Afrik : La plupart des familles de déplacés ont fui leurs villages incendiés, les enfants, comme leurs parents, doivent être affectés psychiquement. Une prise en charge psychologique est-elle prévue sur place ?
Bechir Aounen : Nous disposons de peu de données sur ce problème mais les service de santé sont en mesure d’apporter un début de réponse en cas de problème de ce genre et peuvent référer si nécessaire vers des services spécialisés.
Afrik : L’Unicef gère cette situation humanitaire dramatique à l’Est, mais est aussi présente dans le reste du pays, où les enfants rencontrent également de nombreux problèmes. Quelles sont les principales régions sur lesquelles travaille l’Unicef en dehors de l’Est et quels sont les principaux programmes mis en place ? Comment fait-on pour gérer les deux situations à la fois ?
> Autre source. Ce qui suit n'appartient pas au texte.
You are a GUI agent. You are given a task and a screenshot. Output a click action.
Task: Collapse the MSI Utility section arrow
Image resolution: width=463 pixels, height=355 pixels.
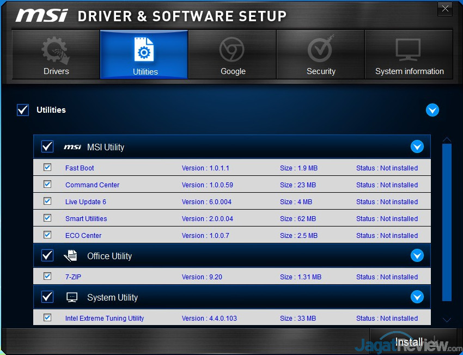(x=417, y=146)
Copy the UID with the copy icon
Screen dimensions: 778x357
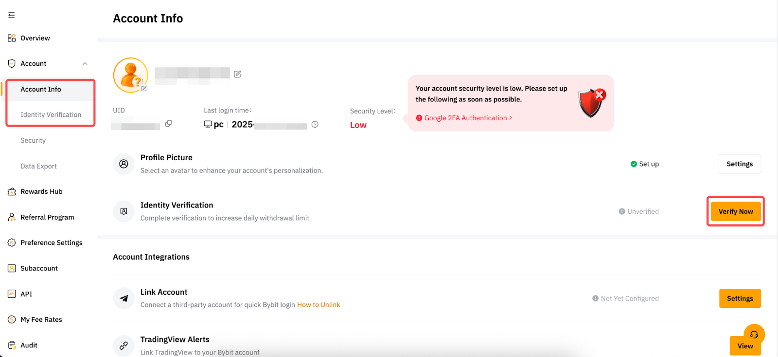[x=168, y=124]
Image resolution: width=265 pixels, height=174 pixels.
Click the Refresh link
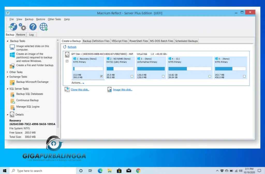72,47
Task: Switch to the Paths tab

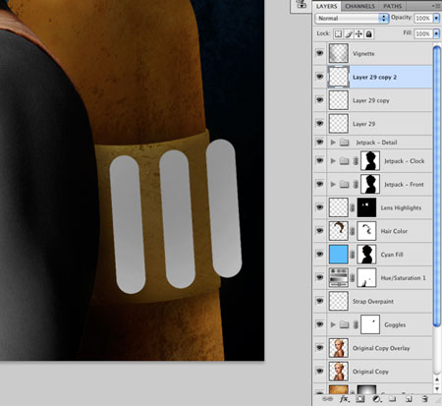Action: tap(392, 6)
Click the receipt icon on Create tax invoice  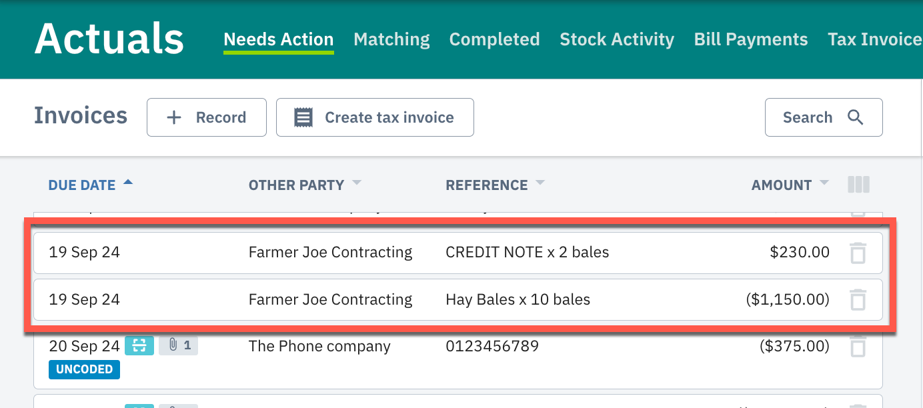(x=303, y=118)
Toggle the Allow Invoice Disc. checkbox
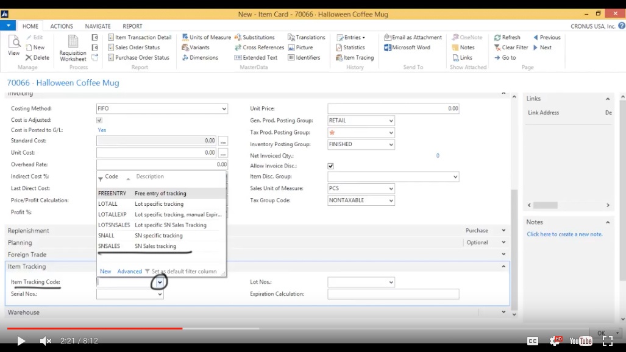This screenshot has width=626, height=352. (330, 166)
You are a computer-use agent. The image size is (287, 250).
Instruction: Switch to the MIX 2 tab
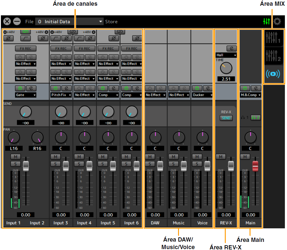click(x=273, y=56)
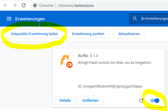This screenshot has width=168, height=111.
Task: Click the orange unpacked-extension badge on Ruffle
Action: [70, 65]
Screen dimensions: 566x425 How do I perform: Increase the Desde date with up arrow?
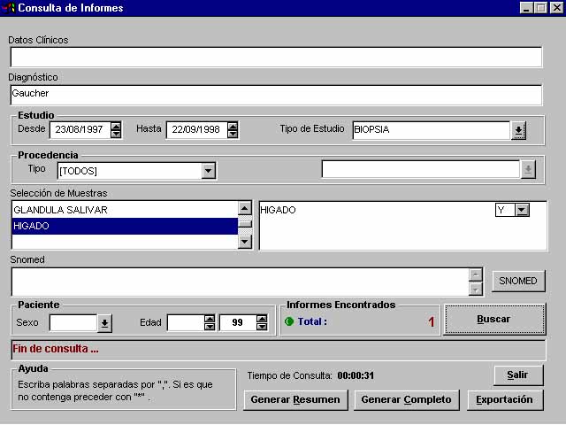click(116, 126)
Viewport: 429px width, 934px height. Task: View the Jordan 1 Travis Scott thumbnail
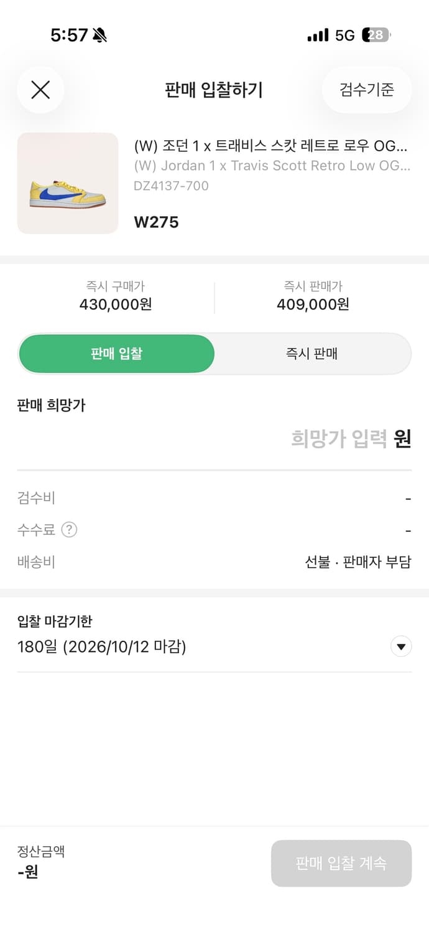[67, 184]
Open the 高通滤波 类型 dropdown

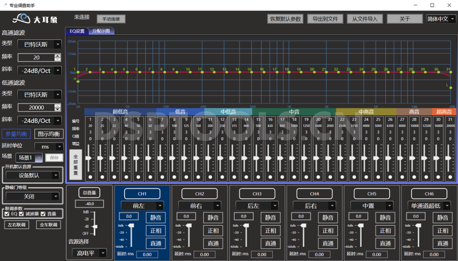point(40,44)
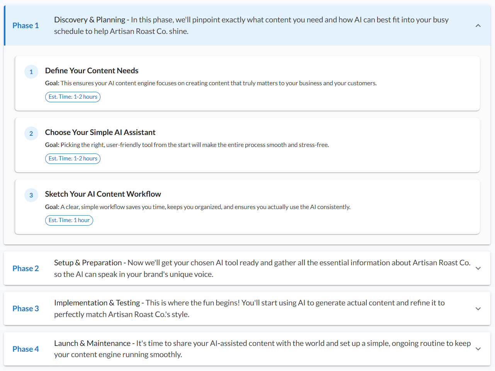Click the Est. Time 1 hour badge under step 3

[x=69, y=220]
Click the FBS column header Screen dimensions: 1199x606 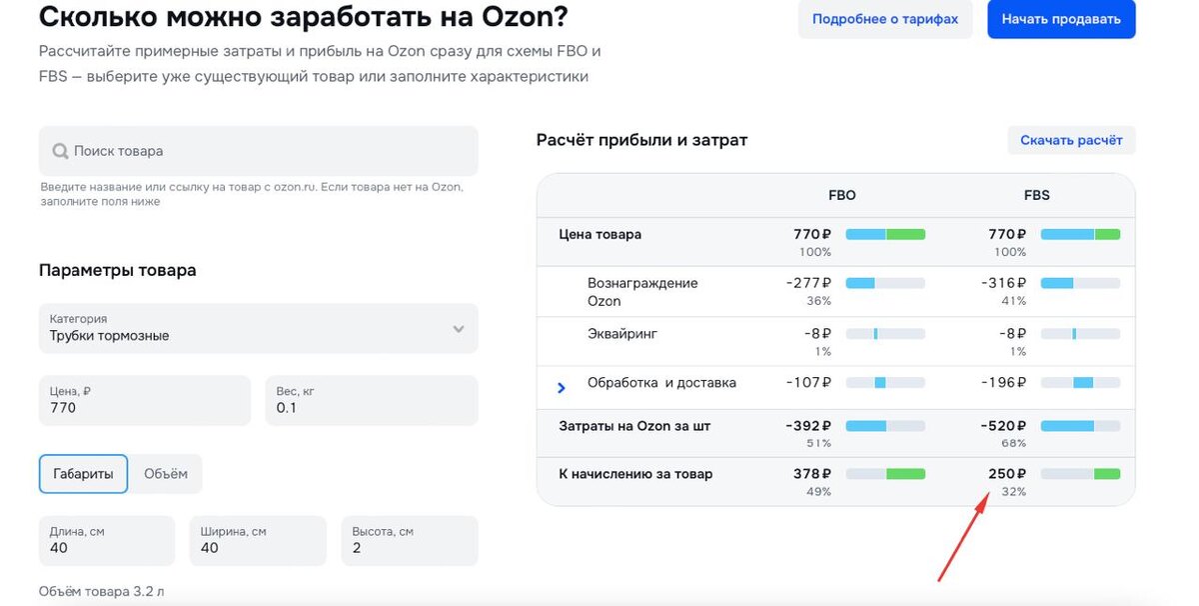1037,195
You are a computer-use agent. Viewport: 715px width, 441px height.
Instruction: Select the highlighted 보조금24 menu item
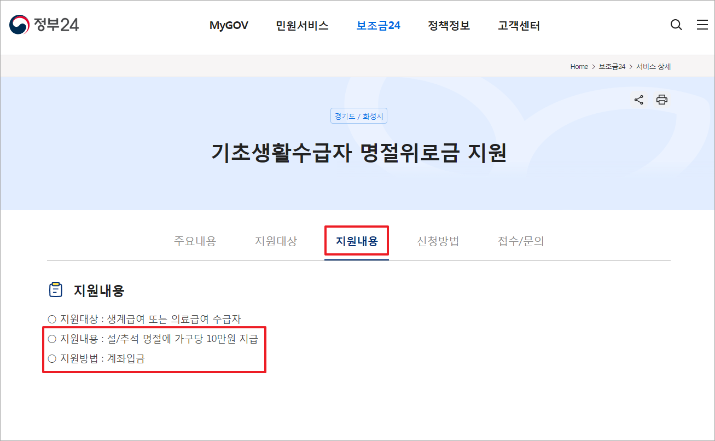pyautogui.click(x=378, y=25)
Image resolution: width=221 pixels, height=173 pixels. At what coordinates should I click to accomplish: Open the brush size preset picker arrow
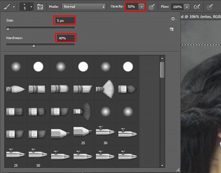(31, 7)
Bechir Aounen : Le programme de l’Unicef pour la période 2006-2010 couvre cinq régions (Ouaddai , Waddi Fira, Guera, Mayo Kebi Est, Tangile) avec une population totale estimée à 2 900 000 de personnes, soit environ 32% de la population totale. Cinq secteurs prioritaires sont pris en compte dans ce programme : éducation, protection des enfants, santé et nutrition, approvisionnement en eau, hygiène et assainissement, ainsi que lutte contre le VIH /sida. Certains secteurs interviennent au-delà des cinq régions. C’est la cas pour la vaccination, qui couvre l’ensemble du pays.